None of that appears to address what Boykin believes are the real recruiting problems.

"We are doing things that have nothing to do with preparing for war. They have everything to do with the radical leftist agenda of this administration and others like them around the world which we call Marxists," Boykin told show host Tony Perkins. "We're not attracting young men and women across America because we are offering them nothing but bullying and woke agenda training."

Boykin argued young people aren't fooled by what's going on.

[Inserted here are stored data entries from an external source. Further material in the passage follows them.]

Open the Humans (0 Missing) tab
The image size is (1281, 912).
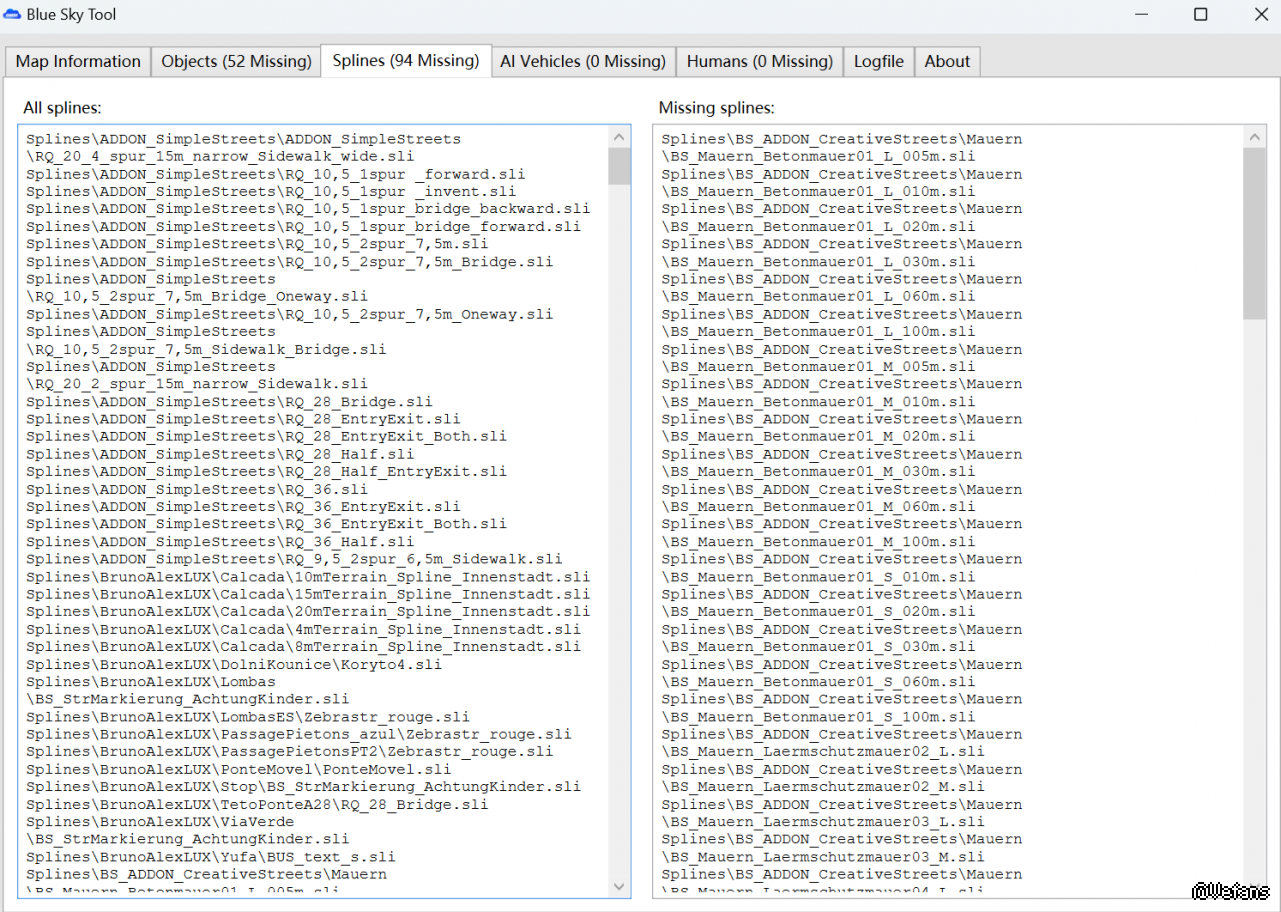point(759,61)
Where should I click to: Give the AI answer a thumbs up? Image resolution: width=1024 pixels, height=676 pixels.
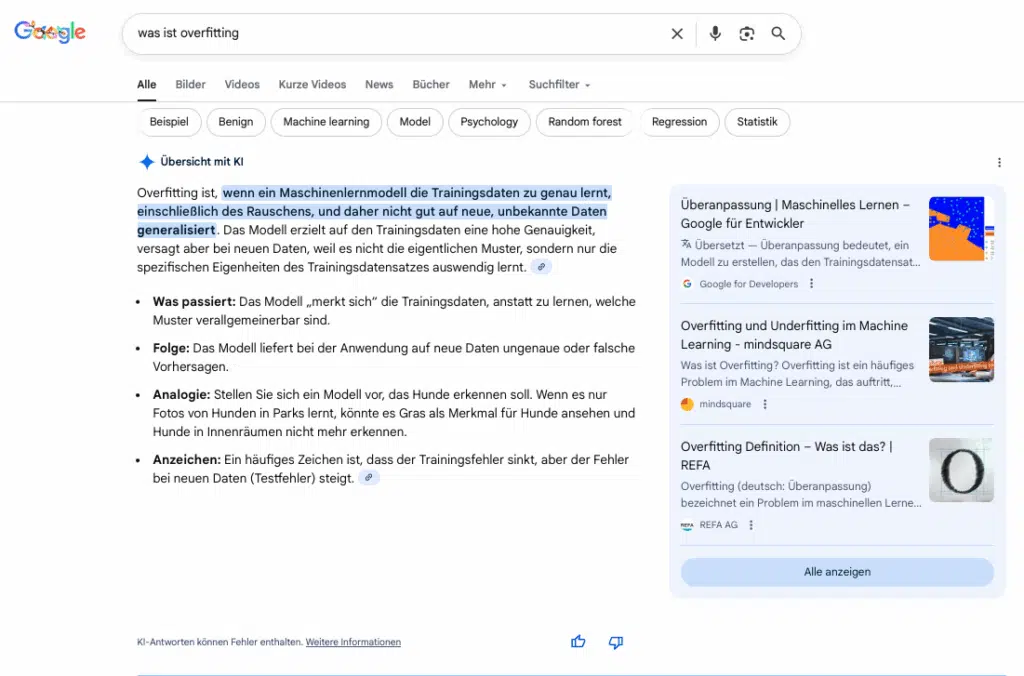578,641

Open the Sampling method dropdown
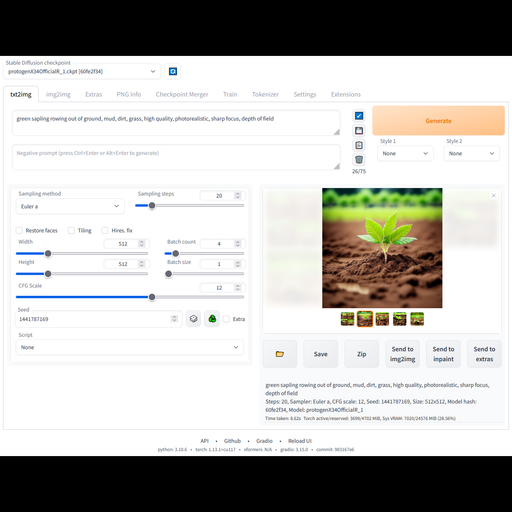[70, 206]
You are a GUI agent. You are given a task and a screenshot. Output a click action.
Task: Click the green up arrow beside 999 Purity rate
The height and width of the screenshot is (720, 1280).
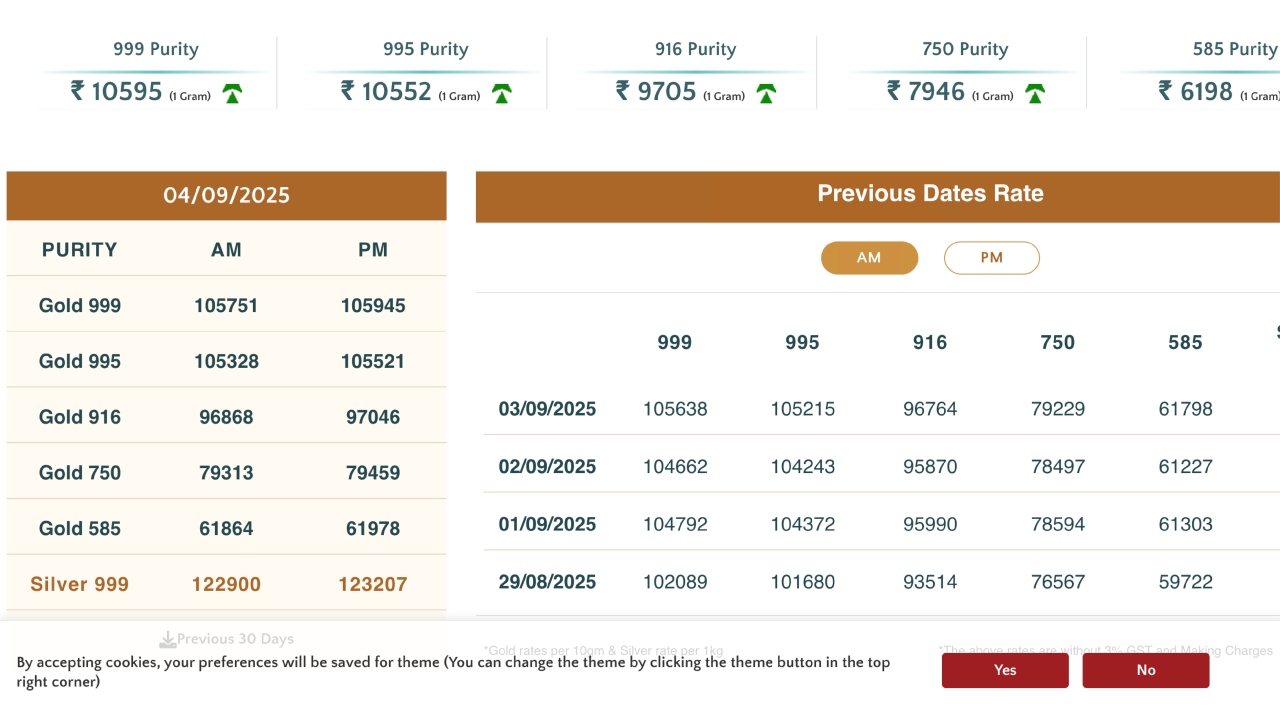point(232,94)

"Would you want to go into a military that does not train you for war, that does not give you anything to make you feel like a warrior, to make you feel like somebody who can go out on that battlefield and be victorious? What they do give you is critical race theory, inclusion training, all of these things," he said.

The independent news outlet MilitaryTimes.com says the Army's current 452,000 active-duty soldiers represent its smallest force since 1940, the year before the U.S. entered World War II.

The DOD's social engineering efforts have contributed to the decline, according to Boykin. The result, he said, could very likely lead to a draft. In addition, the decline is impacting special forces units – not just the general rank and file.

"They're all being impacted by these mandatory things that they have to do, which in most cases take time away from what they really ought to be doing … which is spending time out there on the range, out their shooting their weapons and becoming proficient in their skills," Boykin emphasized. "Those are the skills they're going to need on the battlefield – and we're wasting a lot of time."

Troops being 'bullied' into vaccine, other life choices

Boykin continued: "The other part is we've bullied our soldiers, sailors, airmen, marines – we've bullied them all. We have put out 8,000 people in the Army alone; and if you talk to some of the soldiers who I have talked to, they will tell you that they were bullied. Some of them were bullied into taking the vaccine, and others who refused to take it were put out of the military.

"Do you think any soldier is going to want to follow a leader who has just bullied him into doing something that he is very opposed to, which is take a vaccine that he does not believe in for various reasons?

"You're not going to get a soldier to follow a leader on the battlefield who knows that leader does not care about him, [but instead] cares about his next promotion and is not going to do anything to try and preserve that soldier's career. [That leader is] going to follow some ridiculous instructions he's received and hasn't done anything to push back on them."

The way to reverse course, the retired general says, is to return to proven practices of taking care of enlisted personnel and attracting new recruits. But he's not sure the DOD is willing to do that.

"The Army is failing. The whole military is failing to recruit adequate people because they will not face up to the reality that they have gotten so far off track that they need to go back to the time-tested things that we've used to fill the ranks of our military. And if they don't, we're going to wind up with a draft as the only option."